What you should do:
Answer these questions from the poster abstract on performing arts and pedagogy below:
(a) What institution is the author affiliated with?
(b) Which two techniques does the author use to co-design online learning experiences with academic staff?
(c) Which of the author's theater roles most significantly shaped the author's approach to learning design?

Provided passage:
— begin —
The throughline:

From performing arts to pedagogy

Authors

  • Ashley Howard Torrens University

DOI:

https://doi.org/10.65106/apubs.2025.2720

Keywords:

Learning design, curriculum, performing arts, constructivism, narrative, technology enhanced learning

Abstract

In an era of continuous change in digital education, we need educators who can not only respond to complexity but design for it. This poster reflects on my personal and professional shift from performing arts (stage acting and directing), and how that creative foundation has shaped my work as a curriculum and learning designer in higher education. It highlights the value of cross-disciplinary experience, particularly from the creative arts, as a driver of innovation, adaptability, and human-centred learning design.

It is increasingly common for educators to transition from other professional fields into education, bringing with them diverse experiences and perspectives. Even when those fields appear unrelated, they can offer rich conceptual and practical tools for designing better learning experiences. These transitions are not detours. They can strengthen our contributions to education and broaden our capacity for innovation (Anyichie, Butler, Perry, & Nashon, 2023).

Importantly, leaving the performing arts was never a failure or fallback, as I once thought. The creative skills and understanding of story and narrative that I developed are not lost but continuously repurposed in service of teaching and learning, particularly in digital contexts. For example, I use narrative mapping and visual storyboarding to co-design online learning experiences with academic staff, and apply storytelling principles to structure emotionally engaging, technology-enhanced learning environments.

As an actor, I learned early the importance of failure as feedback; opportunities to reflect, adjust, and grow. This embodied experience of iterative, collaborative learning aligns closely with constructivist and social constructivist theories of education, where knowledge is actively co-created through experience, dialogue, and reflection (Powell & Kalina, 2009). However, it was directing that most significantly shaped how I now approach learning design. A director must maintain a holistic vision of the production. This involves ensuring coherence across narrative, staging, character, and tone, while also creating space for actors to explore, improvise, and contribute their own interpretations. Similarly, in curriculum design, I work to maintain a consistent narrative and conceptual structure across a course, while also leaving space for learners to personalise, question, and construct their own meaning.
— end —
Given information:
— begin —
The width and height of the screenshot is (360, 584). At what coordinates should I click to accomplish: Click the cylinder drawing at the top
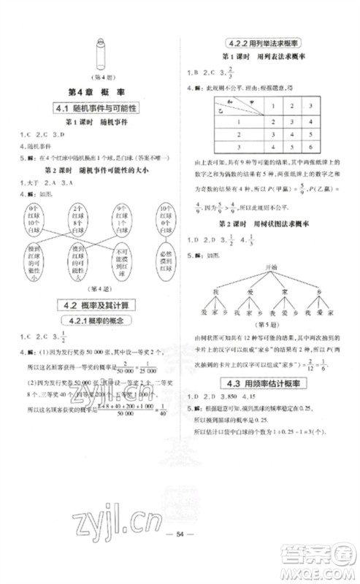[x=97, y=58]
— end —
Answer to this task:
(a) Torrens University
(b) Narrative mapping and visual storyboarding
(c) Directing